Lothar’s gung-ho tactics resulted in an impressive score within a remarkably short period: He had 24 kills by the end of May 1917, and was decorated with the Pour le Mérite on May 14, bringing him on a par with his illustrious brother. By September, he was commander of Jasta 11, Manfred having been promoted to lead Jagdgeschwader I (a group of four Jastas).

The Richthofen brothers were now famous worldwide. Whenever they toured the home front, huge crowds mobbed them. Charming and gregarious, Lothar seemed to enjoy the nightlife more than his reserved sibling.

Perhaps Lothar’s most celebrated exploit was a dramatic dogfight pitting him against Britain’s leading ace at the time, Captain Albert Ball of 56 Squadron, with 44 victories. On May 7, 1917, as the sun set over the ravished French landscape, Lothar in his yellow-and-red D.III met an enemy fighter. Their aerial duel was witnessed by Lothar’s squadron mate, Lieutenant Wilhelm Allmenröder, who recorded how, in “a wild, circling dogfight,” both fliers attempted to get into an effective firing position. Suddenly “both turned and rushed at each other as if they intended to ram… only a few shots being fired.” After three frontal passes, Richthofen reported that his opponent “dived down to the ground,” and the exhausted German returned to base, his engine shot up.
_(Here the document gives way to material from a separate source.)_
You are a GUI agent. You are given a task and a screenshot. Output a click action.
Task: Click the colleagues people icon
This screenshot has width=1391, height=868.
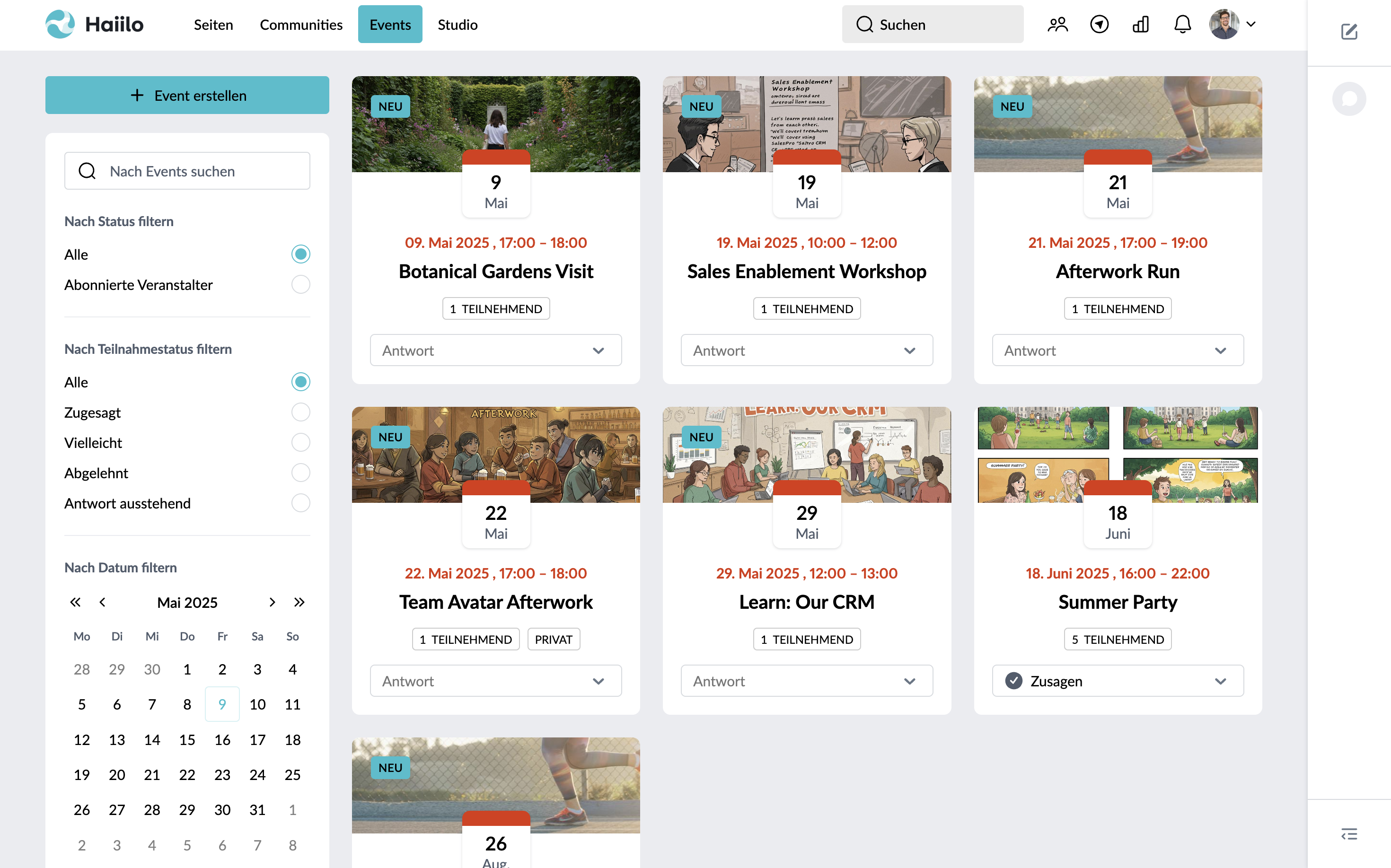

Controversy still swirls around that epic battle. In his combat report, an obviously nerve-wracked Lothar erroneously identified his opponent as a Sopwith triplane. Though a German army officer who inspected the wreckage of Ball’s S.E.5a and the doctor who examined his body said they found no evidence he had been shot down, Ball was credited as Lothar’s 20th kill.

Lothar survived several crashes, and was badly wounded on at least three separate occasions. On May 13, 1917, he was hit in the left hip by flak and spent five months in the hospital. Again on a date that involved his unlucky number, March 13, 1918, Lothar’s Fokker Dr.I suffered damage to its upper wing, and he struck high-tension wires as he tried to land. When he awoke in the hospital and realized his nose, jaw and various other body parts had been smashed, a frustrated Lothar exclaimed, “Damn it all!” Again, it took months for his recovery.
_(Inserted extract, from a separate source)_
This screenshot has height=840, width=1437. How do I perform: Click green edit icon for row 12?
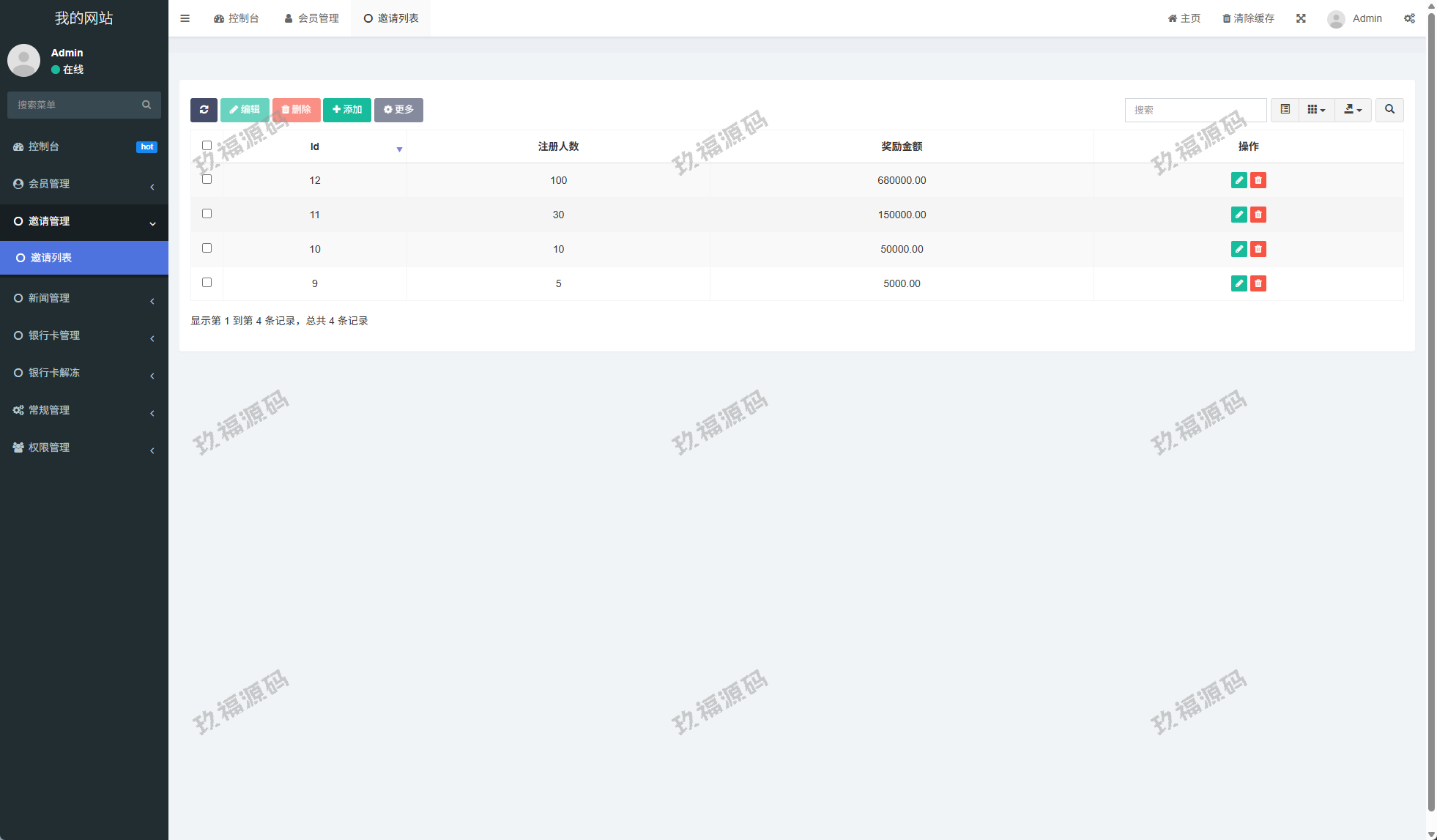[x=1239, y=180]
On August 13, 1918, he declared, “Today the spell of the 13th must be broken.” But while he was attacking a two-seater in his Fokker D.VII, six Sopwith Camels jumped him. Pain tore through his right leg, and he landed on the Somme battlefield, bleeding from a gunshot wound. The war was over for Lothar. With an impressive tally of 40 victories to his credit, the young Richthofen was promoted to first lieutenant.

Ironically, while most of his squadron mates were killed over France, Lothar’s injuries helped him to survive the war by keeping him out of harm’s way. Informed of his brother’s death in action on April 21, 1918, Lothar exclaimed fiercely, “Had I been there it would not have happened!”
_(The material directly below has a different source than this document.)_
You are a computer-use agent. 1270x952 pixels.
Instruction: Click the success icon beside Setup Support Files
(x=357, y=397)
After the war, Lothar married a countess and tried several different occupations. He eventually returned to flying, working for a commercial company. He died on July 4, 1922, when the converted LVG C.VI airliner he was piloting crashed after its engine malfunctioned. In his brief but eventful life, Lothar von Richthofen had relished fame and glory, but he also overcame suffering and loss. He would not have had it any other way.